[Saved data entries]
**********

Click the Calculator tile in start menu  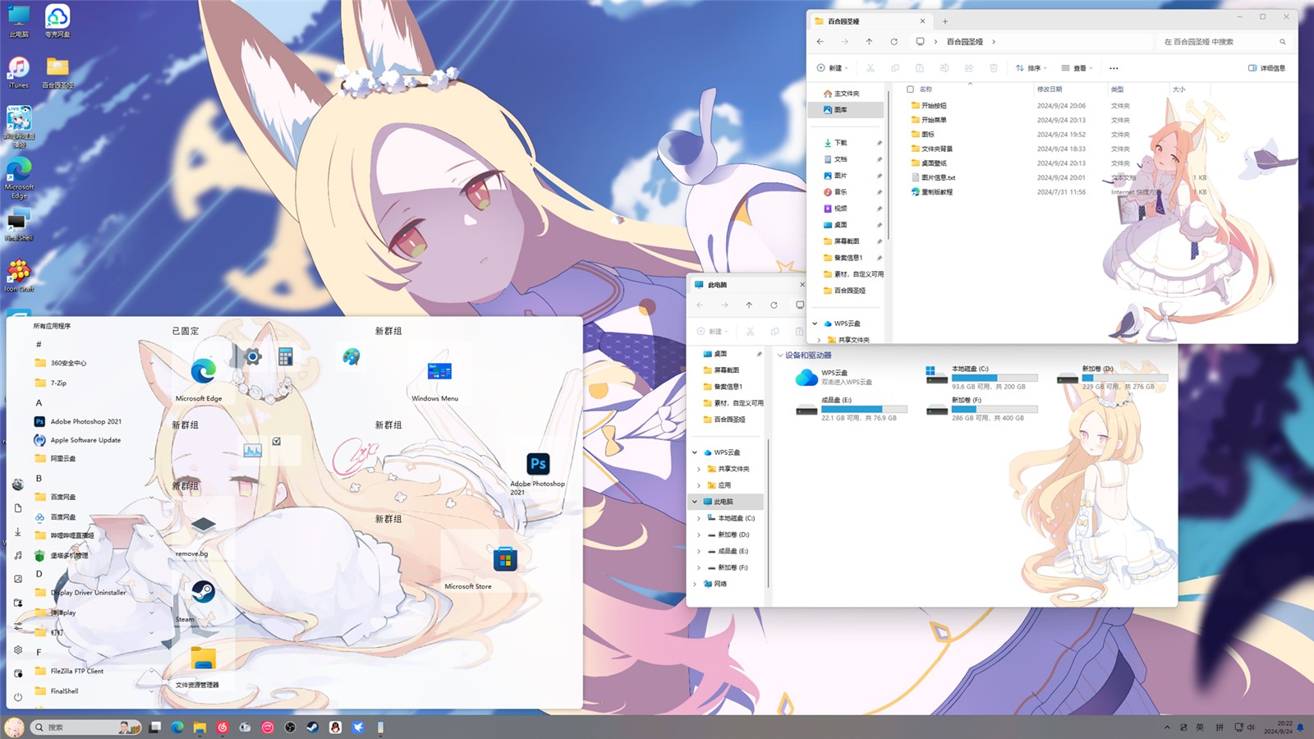(x=286, y=356)
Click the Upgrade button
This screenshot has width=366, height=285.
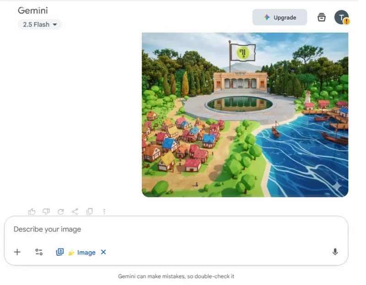point(280,17)
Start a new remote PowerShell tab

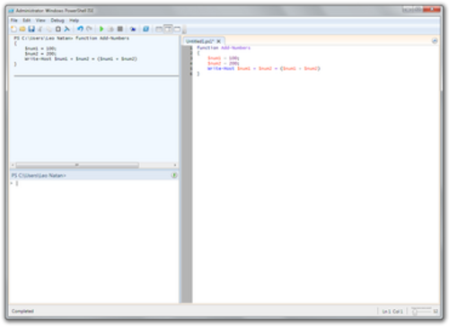133,29
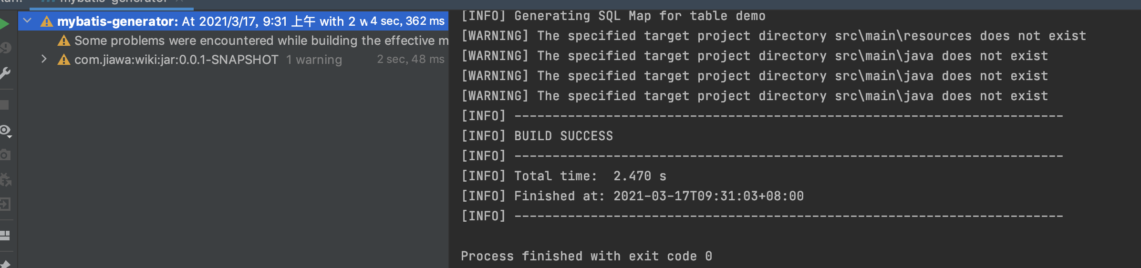Viewport: 1141px width, 268px height.
Task: Click the Exit arrow icon in sidebar
Action: [5, 205]
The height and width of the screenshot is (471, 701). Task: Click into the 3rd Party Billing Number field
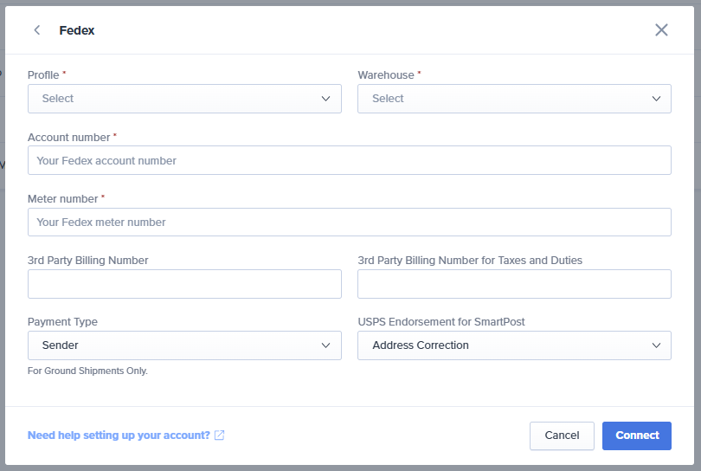184,284
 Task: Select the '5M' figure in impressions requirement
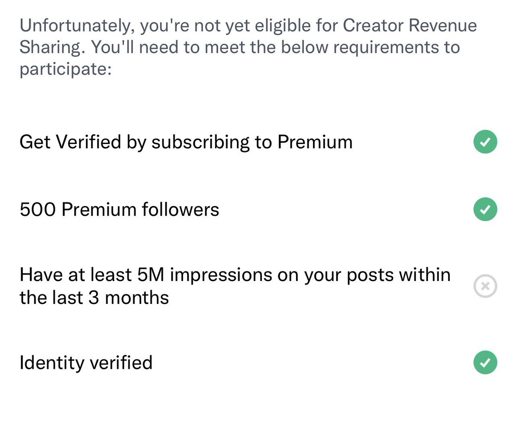point(150,275)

**********

- **PROBLEM DETAILS**
Starting at the line that contains "Start a new remote PowerShell tab", please write out each line through the last line of the data, both ends included, and keep pictures out of the copy.

- **ANSWER BOX**
Start a new remote PowerShell tab

133,29
Viewport: 1141px width, 268px height.
Task: Click the Exit arrow icon in sidebar
Action: [5, 205]
The height and width of the screenshot is (471, 701). Task: Click into the 3rd Party Billing Number field
184,284
 Task: Select the '5M' figure in impressions requirement
point(150,275)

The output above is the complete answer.